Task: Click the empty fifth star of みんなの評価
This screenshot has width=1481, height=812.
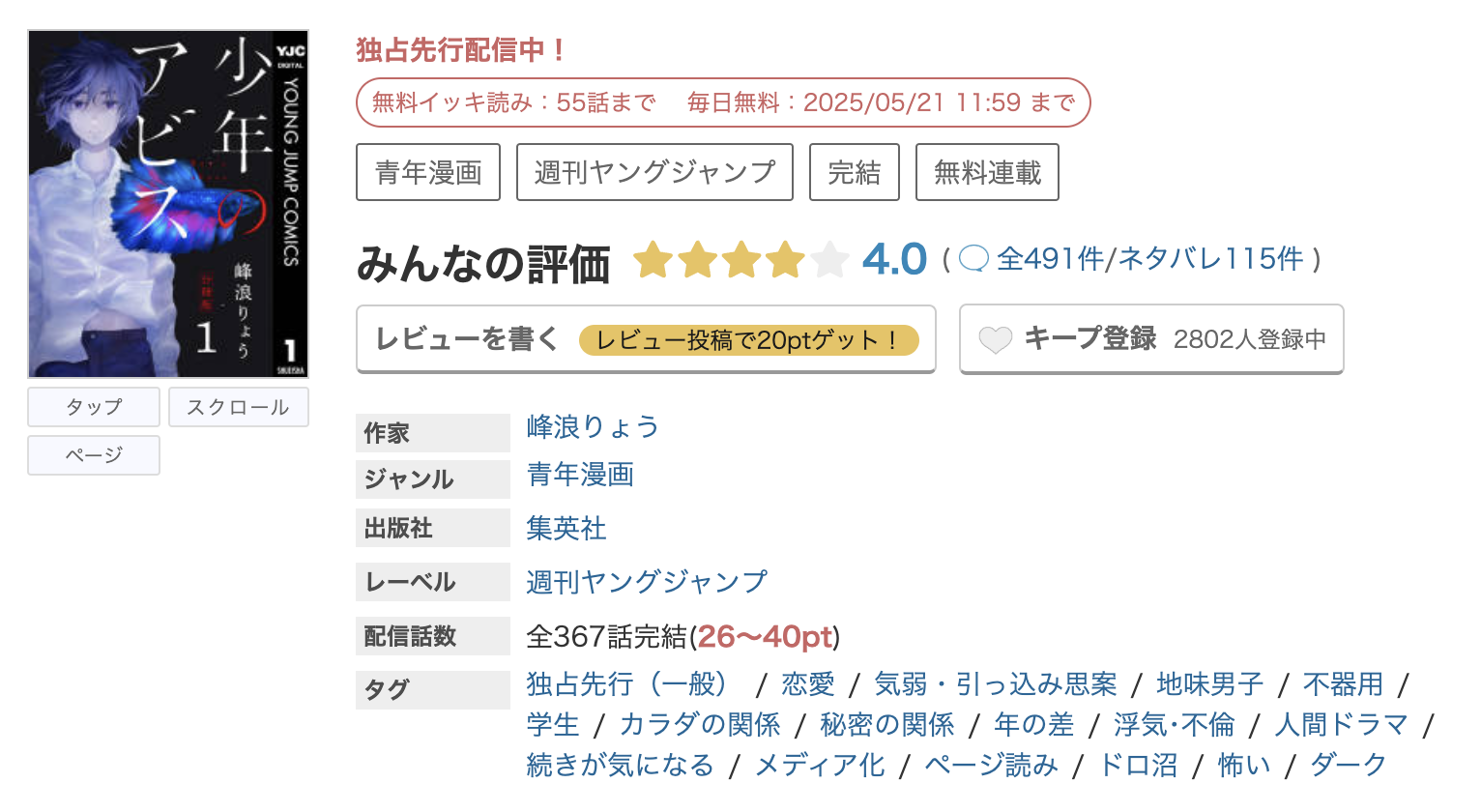Action: pos(828,258)
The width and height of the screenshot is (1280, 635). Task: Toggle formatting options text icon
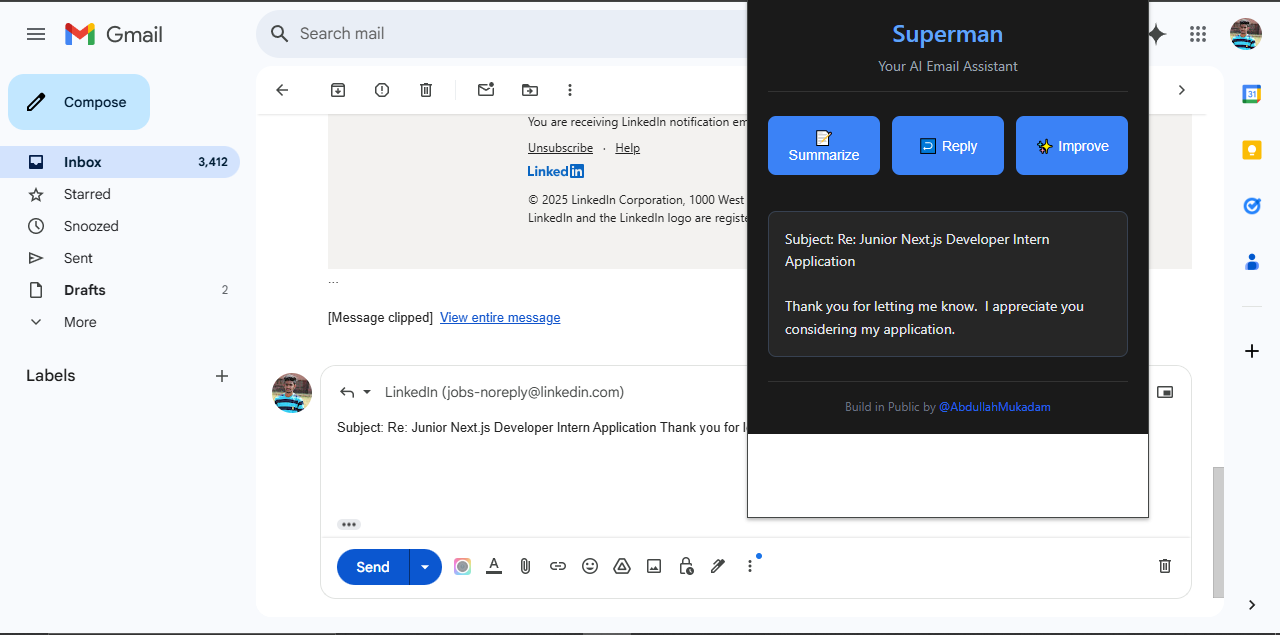click(x=493, y=566)
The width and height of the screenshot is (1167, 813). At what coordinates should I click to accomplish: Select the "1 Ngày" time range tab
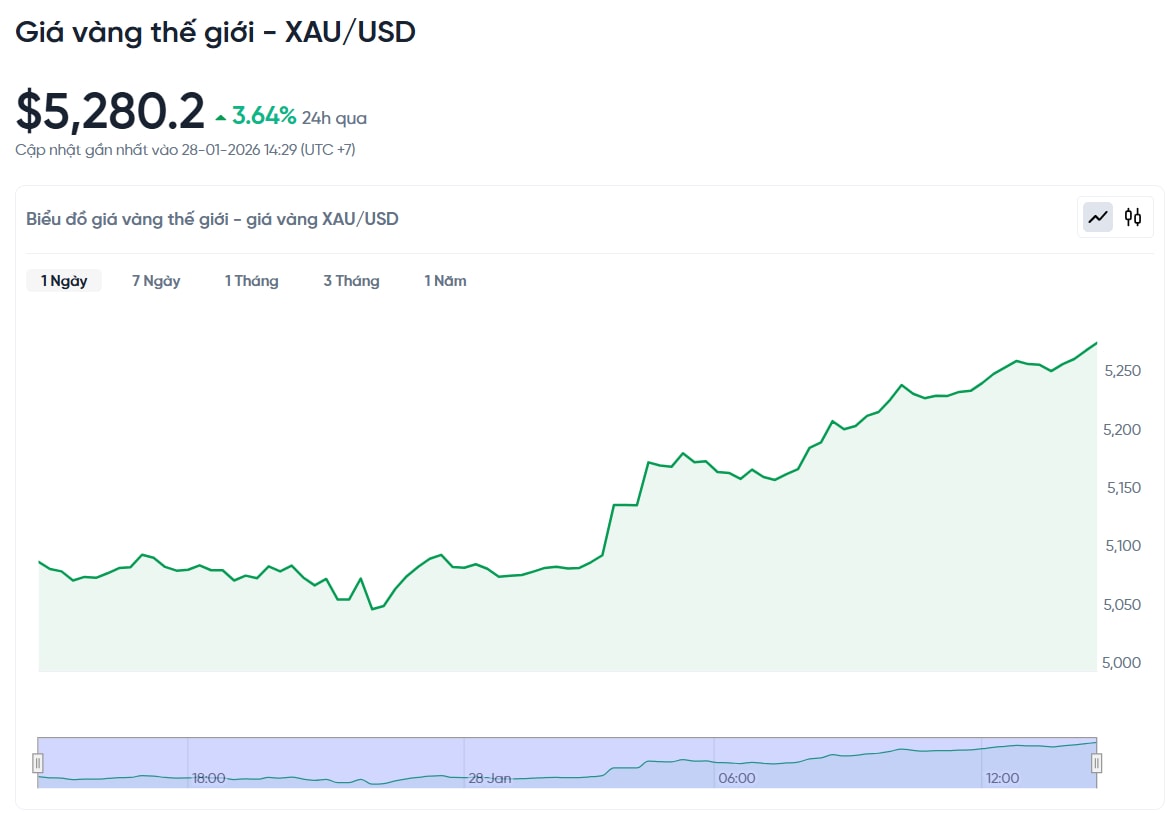pos(64,281)
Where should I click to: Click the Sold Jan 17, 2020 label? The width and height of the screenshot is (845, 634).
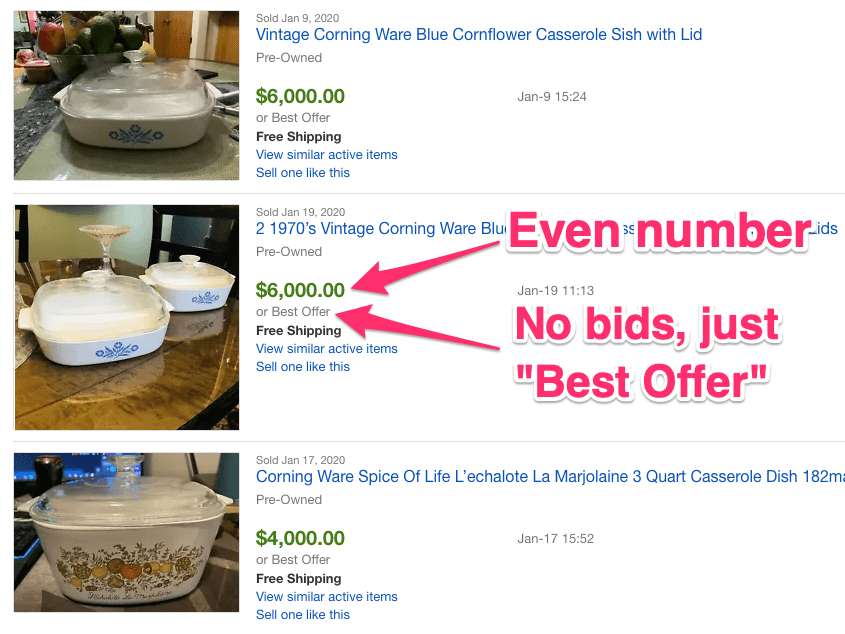[300, 460]
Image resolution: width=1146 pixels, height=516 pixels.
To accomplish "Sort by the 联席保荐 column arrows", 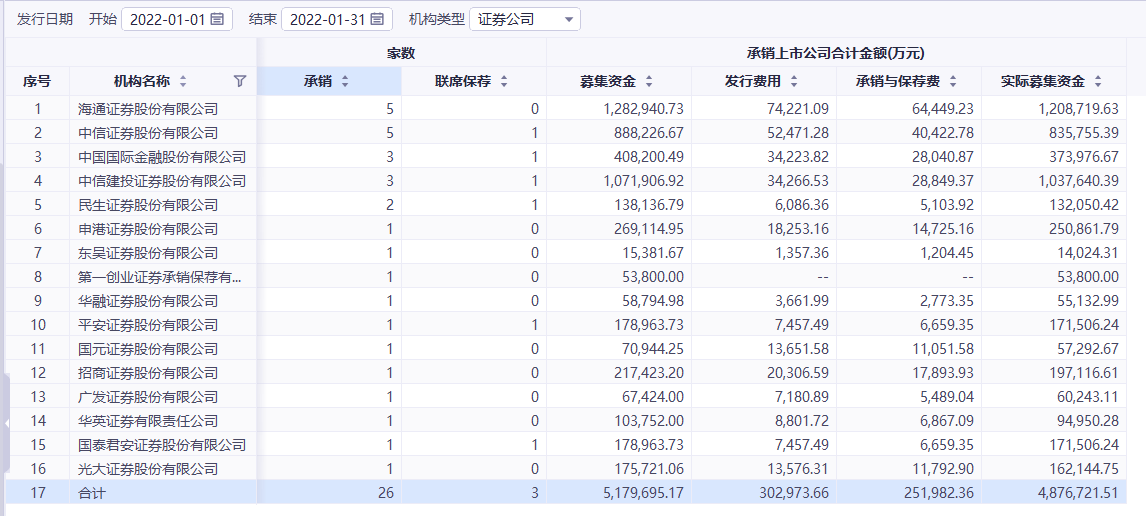I will pos(504,81).
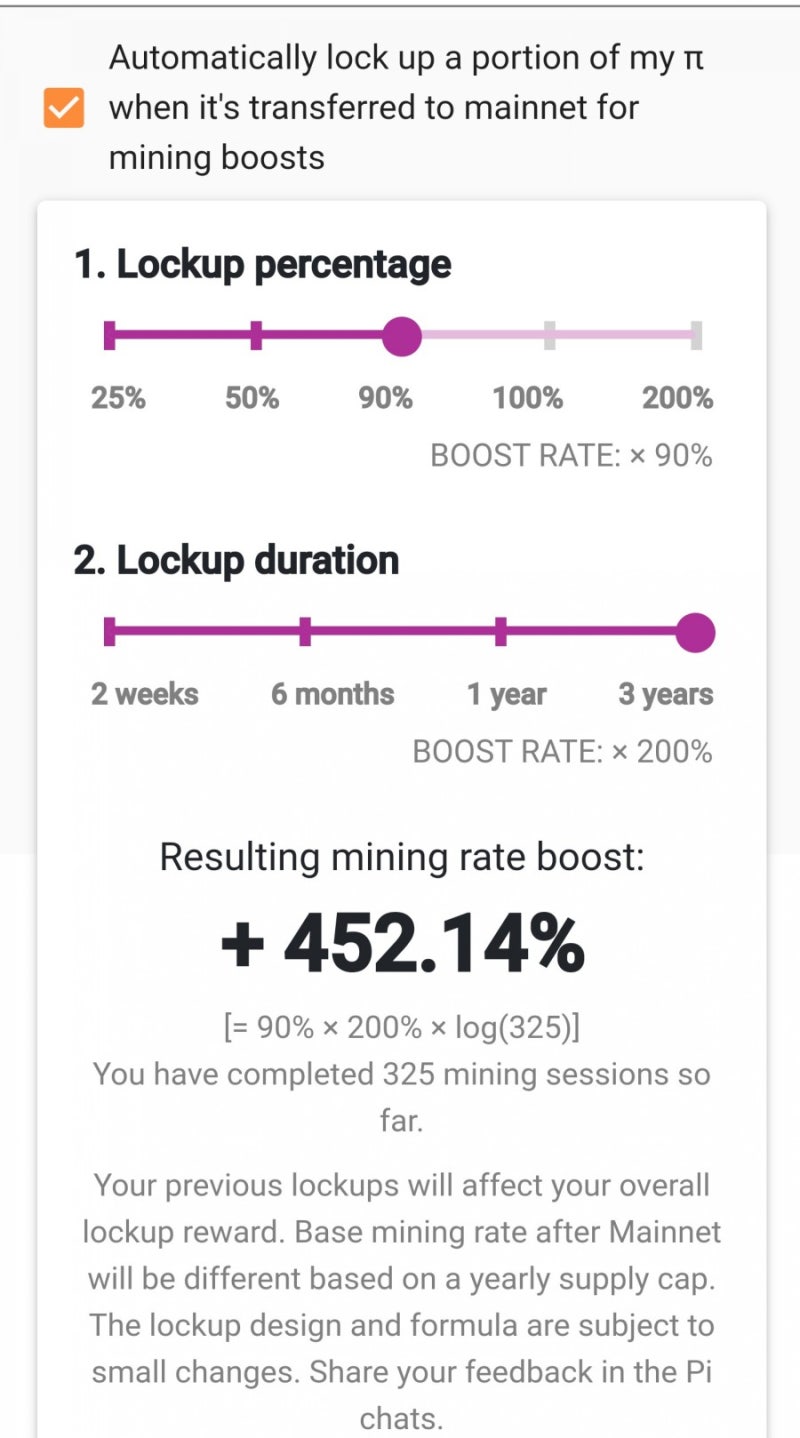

-=-=-

_Work to be completed_.
Print, word for word, the lines above that run from the line containing "The width and height of the screenshot is (1167, 813)." to the line containing "Image resolution: width=1146", both included. Keep the pictures out.

_Exercise solution_.
The width and height of the screenshot is (1167, 813). At what coordinates should I click to accomplish: Select the "1 Ngày" time range tab
pos(64,281)
Where should I click to: Click the Sold Jan 17, 2020 label? The width and height of the screenshot is (845, 634).
[300, 460]
Image resolution: width=1146 pixels, height=516 pixels.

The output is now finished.